►

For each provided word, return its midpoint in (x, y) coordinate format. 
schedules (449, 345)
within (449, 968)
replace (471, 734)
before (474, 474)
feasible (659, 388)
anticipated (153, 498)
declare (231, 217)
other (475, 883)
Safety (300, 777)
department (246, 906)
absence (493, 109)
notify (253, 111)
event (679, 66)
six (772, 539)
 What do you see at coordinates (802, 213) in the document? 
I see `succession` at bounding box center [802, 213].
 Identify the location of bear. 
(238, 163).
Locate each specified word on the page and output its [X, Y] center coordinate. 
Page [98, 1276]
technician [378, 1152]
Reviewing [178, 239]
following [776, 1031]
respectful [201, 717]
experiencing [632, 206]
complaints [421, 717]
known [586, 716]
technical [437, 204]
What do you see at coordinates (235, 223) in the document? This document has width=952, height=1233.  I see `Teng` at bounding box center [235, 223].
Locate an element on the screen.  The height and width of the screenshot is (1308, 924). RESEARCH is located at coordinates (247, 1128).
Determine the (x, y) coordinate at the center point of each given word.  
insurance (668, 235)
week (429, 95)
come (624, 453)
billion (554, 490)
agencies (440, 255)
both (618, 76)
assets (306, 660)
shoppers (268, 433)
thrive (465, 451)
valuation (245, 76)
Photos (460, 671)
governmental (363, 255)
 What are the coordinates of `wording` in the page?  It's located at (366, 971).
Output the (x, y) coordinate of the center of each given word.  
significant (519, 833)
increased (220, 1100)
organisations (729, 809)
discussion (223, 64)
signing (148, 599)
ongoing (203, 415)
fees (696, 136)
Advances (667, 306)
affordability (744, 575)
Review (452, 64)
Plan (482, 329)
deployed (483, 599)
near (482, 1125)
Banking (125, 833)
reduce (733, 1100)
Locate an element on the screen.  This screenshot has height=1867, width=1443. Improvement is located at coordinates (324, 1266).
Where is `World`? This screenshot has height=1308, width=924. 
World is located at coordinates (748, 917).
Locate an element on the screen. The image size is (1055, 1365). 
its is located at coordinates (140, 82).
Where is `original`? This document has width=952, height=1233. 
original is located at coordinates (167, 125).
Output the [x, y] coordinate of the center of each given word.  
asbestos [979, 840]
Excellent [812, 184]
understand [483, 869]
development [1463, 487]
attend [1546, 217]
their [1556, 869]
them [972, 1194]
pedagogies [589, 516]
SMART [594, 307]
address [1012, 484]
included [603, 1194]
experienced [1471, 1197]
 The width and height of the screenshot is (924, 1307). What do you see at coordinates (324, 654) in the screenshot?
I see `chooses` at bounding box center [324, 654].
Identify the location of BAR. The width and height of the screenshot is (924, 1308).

◄

Turn the items above into a Markdown table with the columns Row and Line, giving each non-blank line its own numbered row and leaving out blank lines.

• **WRITTEN REPLY**:
| Row | Line |
|---|---|
| 1 | For each provided word, return its midpoint in (x, y) coordinate format.  |
| 2 | schedules (449, 345) |
| 3 | within (449, 968) |
| 4 | replace (471, 734) |
| 5 | before (474, 474) |
| 6 | feasible (659, 388) |
| 7 | anticipated (153, 498) |
| 8 | declare (231, 217) |
| 9 | other (475, 883) |
| 10 | Safety (300, 777) |
| 11 | department (246, 906) |
| 12 | absence (493, 109) |
| 13 | notify (253, 111) |
| 14 | event (679, 66) |
| 15 | six (772, 539) |
| 16 |  What do you see at coordinates (802, 213) in the document?  |
| 17 | I see `succession` at bounding box center [802, 213]. |
| 18 |  Identify the location of bear.  |
| 19 | (238, 163). |
| 20 | Locate each specified word on the page and output its [X, Y] center coordinate.  |
| 21 | Page [98, 1276] |
| 22 | technician [378, 1152] |
| 23 | Reviewing [178, 239] |
| 24 | following [776, 1031] |
| 25 | respectful [201, 717] |
| 26 | experiencing [632, 206] |
| 27 | complaints [421, 717] |
| 28 | known [586, 716] |
| 29 | technical [437, 204] |
| 30 | What do you see at coordinates (235, 223) in the document? This document has width=952, height=1233.  I see `Teng` at bounding box center [235, 223]. |
| 31 | Locate an element on the screen.  The height and width of the screenshot is (1308, 924). RESEARCH is located at coordinates (247, 1128). |
| 32 | Determine the (x, y) coordinate at the center point of each given word.   |
| 33 | insurance (668, 235) |
| 34 | week (429, 95) |
| 35 | come (624, 453) |
| 36 | billion (554, 490) |
| 37 | agencies (440, 255) |
| 38 | both (618, 76) |
| 39 | assets (306, 660) |
| 40 | shoppers (268, 433) |
| 41 | thrive (465, 451) |
| 42 | valuation (245, 76) |
| 43 | Photos (460, 671) |
| 44 | governmental (363, 255) |
| 45 |  What are the coordinates of `wording` in the page?  It's located at (366, 971). |
| 46 | Output the (x, y) coordinate of the center of each given word.   |
| 47 | significant (519, 833) |
| 48 | increased (220, 1100) |
| 49 | organisations (729, 809) |
| 50 | discussion (223, 64) |
| 51 | signing (148, 599) |
| 52 | ongoing (203, 415) |
| 53 | fees (696, 136) |
| 54 | Advances (667, 306) |
| 55 | affordability (744, 575) |
| 56 | Review (452, 64) |
| 57 | Plan (482, 329) |
| 58 | deployed (483, 599) |
| 59 | near (482, 1125) |
| 60 | Banking (125, 833) |
| 61 | reduce (733, 1100) |
| 62 | Locate an element on the screen.  This screenshot has height=1867, width=1443. Improvement is located at coordinates (324, 1266). |
| 63 | Where is `World`? This screenshot has height=1308, width=924.  |
| 64 | World is located at coordinates (748, 917). |
| 65 | Locate an element on the screen. The image size is (1055, 1365).  |
| 66 | its is located at coordinates (140, 82). |
| 67 | Where is `original`? This document has width=952, height=1233.  |
| 68 | original is located at coordinates (167, 125). |
| 69 | Output the [x, y] coordinate of the center of each given word.   |
| 70 | asbestos [979, 840] |
| 71 | Excellent [812, 184] |
| 72 | understand [483, 869] |
| 73 | development [1463, 487] |
| 74 | attend [1546, 217] |
| 75 | their [1556, 869] |
| 76 | them [972, 1194] |
| 77 | pedagogies [589, 516] |
| 78 | SMART [594, 307] |
| 79 | address [1012, 484] |
| 80 | included [603, 1194] |
| 81 | experienced [1471, 1197] |
| 82 |  The width and height of the screenshot is (924, 1307). What do you see at coordinates (324, 654) in the screenshot? |
| 83 | I see `chooses` at bounding box center [324, 654]. |
| 84 | Identify the location of BAR. The width and height of the screenshot is (924, 1308). |